/LuaOrgParser

[WIP] Hopefully, A PEG-compliant implementation of org-mode syntax, and a parser using lpeg in Lua

Primary LanguageLuaMIT LicenseMIT

LuaOrgParser

Purpose

This is a simple org-mode file parser written in Lua. The hidden objective is to later try to embed a library like this in neovim to help everyone work with Org-mode files in the editor.

Implementation

Since org-mode grammar is mostly context-sensitive but still mostly “left-to-right”, this implementation aims to parse an org-buffer/file using a state machine that will :

  • have various states corresponding to the current context (with associated relevant values),
  • take as “events” a new line from the buffer to parse, and
  • correctly update the current tree, as well as advance the state machine correctly.

Dependencies

Lua 5.1
since the end goal is to embed it in Neovim and Neovim bundles lua5.1 for all its integrations
LuaUnit
it is bundled in the tests folder

Specification used

The spec used has been extracted from worg and can be found here.

References in test files

Each test file has an associated .el version containing only the buffer parsed by org-mode. The code used to generate these files is:

(require 'org-element)

(defun parse-file-content (file)
  "Return the contents of FILE, as string."
  (with-temp-buffer
    (condition-case nil
        (progn
          (insert-file-contents file)
          (org-element-parse-buffer))
      (file-error
       (funcall (if noerror #'message #'user-error)
                "Unable to read file %S"
                file)
       nil))))

Roadmap [1/13]

Unit test framework [1/2]

Install Lua Unit

Add test files with increasing amount of features

Add AST types

All node types should be added ( the headline vs section vs block etc. ) with their attributes correctly translated.

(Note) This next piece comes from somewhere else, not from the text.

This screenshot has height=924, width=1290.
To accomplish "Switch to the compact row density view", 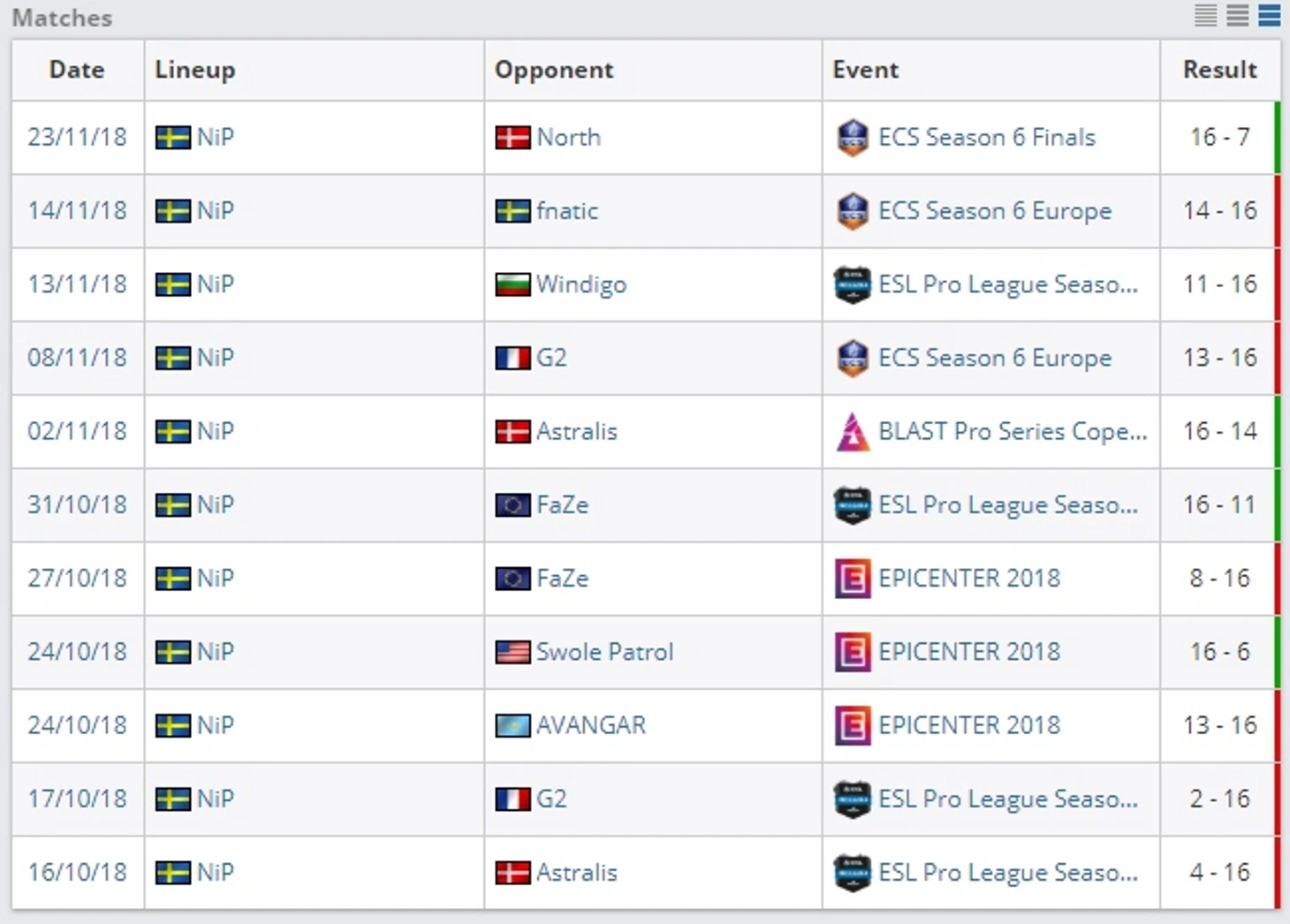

The global tree structure that provides traversal should also be added, with accessors for parent/children etc. to manipulate the tree

Bland implementation

Parse all syntax from “spec” [0/6]

Parse headlines

Parse #+ blocks

Parse tables

Parse properties and other drawers

Parse timestamps

Parse text markups

Make the grammar dynamic

A few keywords in the grammar should be customizable at least before a string / file is parsed.